#### Problem details
Reproduce in full the lines starting at the one that contains "The image size" and ending at the one that contains "pos(264,13)", offsetting every coordinate in the answers by adding 57. Leave the pictures out.

#### Data section
-*-*-

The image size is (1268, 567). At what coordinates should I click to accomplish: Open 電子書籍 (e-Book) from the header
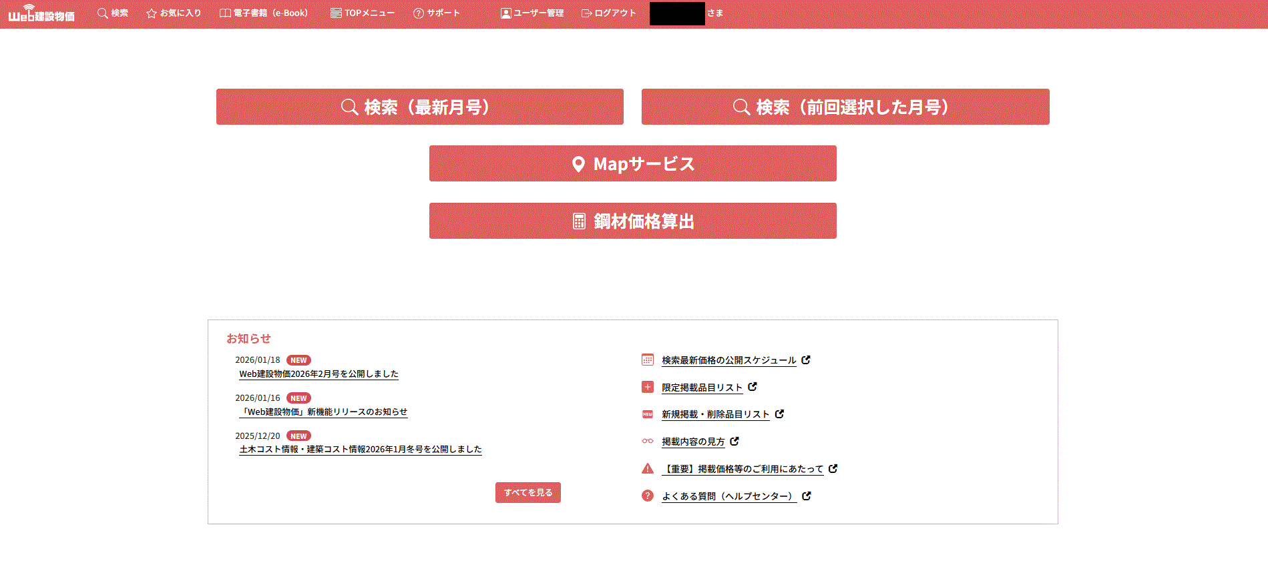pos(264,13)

-*-*-

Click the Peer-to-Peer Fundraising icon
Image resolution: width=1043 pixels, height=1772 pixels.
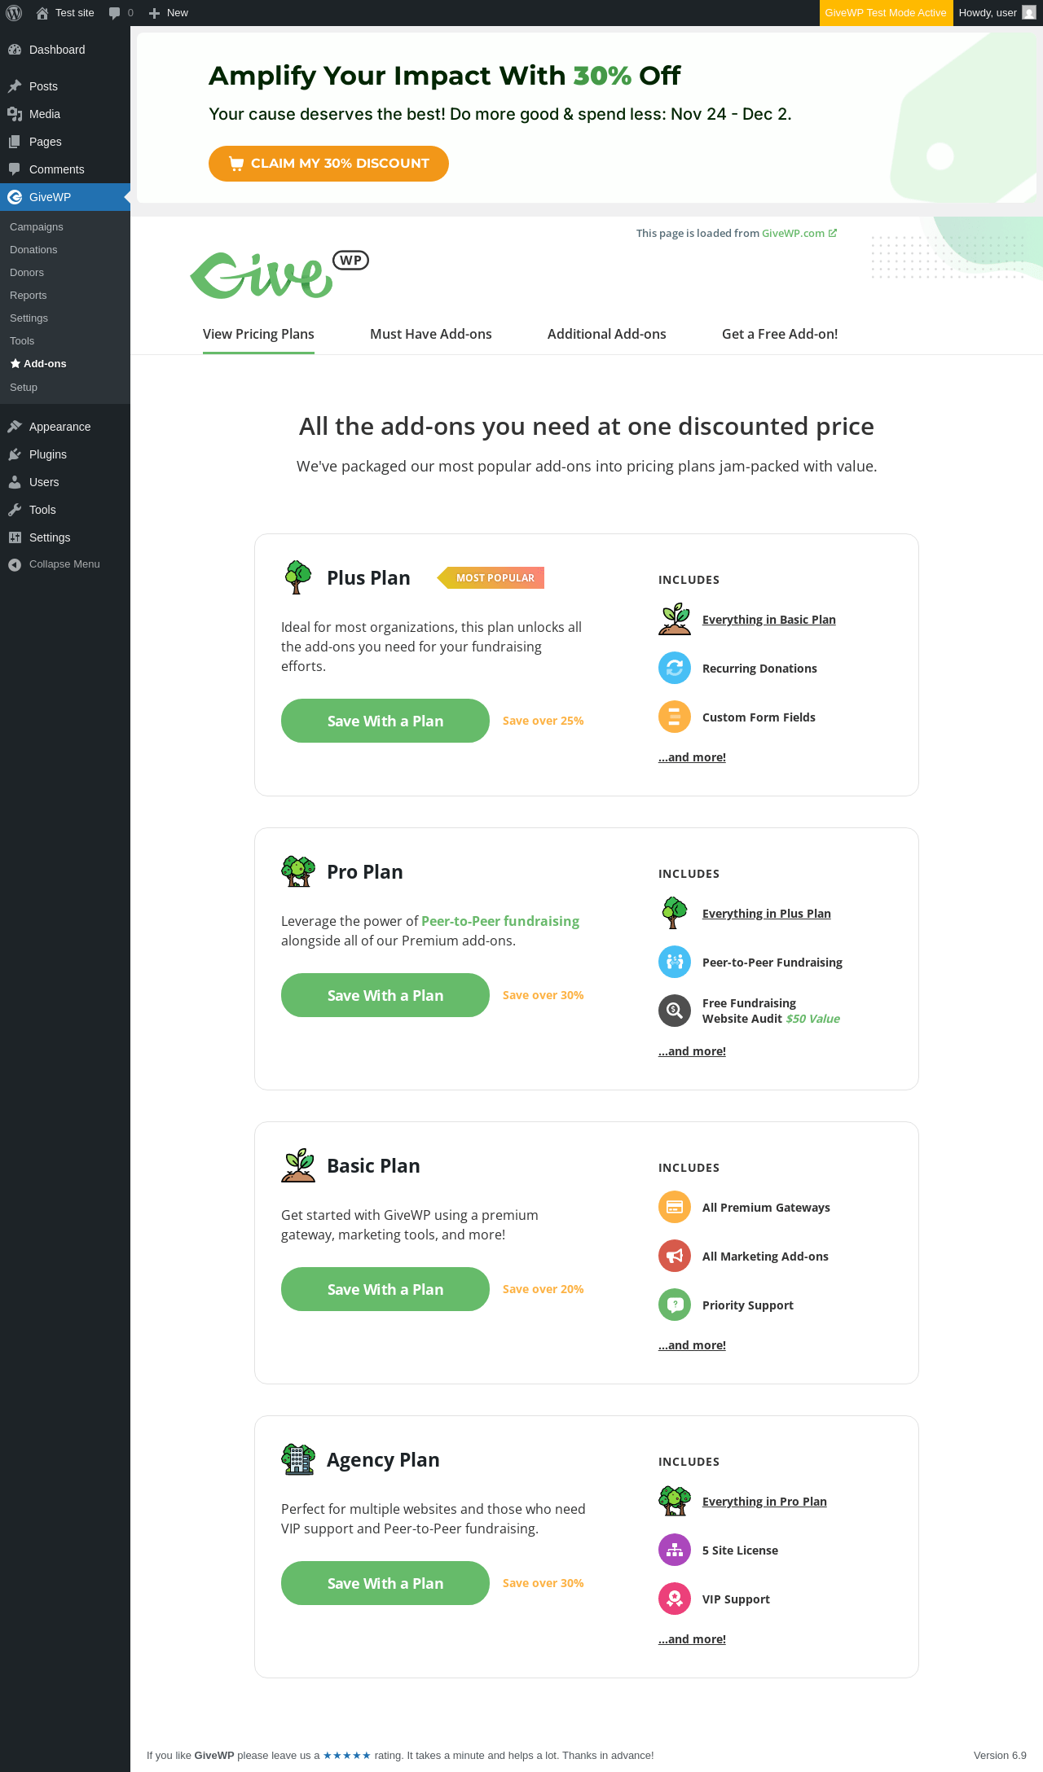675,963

-*-*-

#### Expected answer
The image size is (1268, 567). At what coordinates should I click to accomplish: Open 電子書籍 (e-Book) from the header
pos(321,70)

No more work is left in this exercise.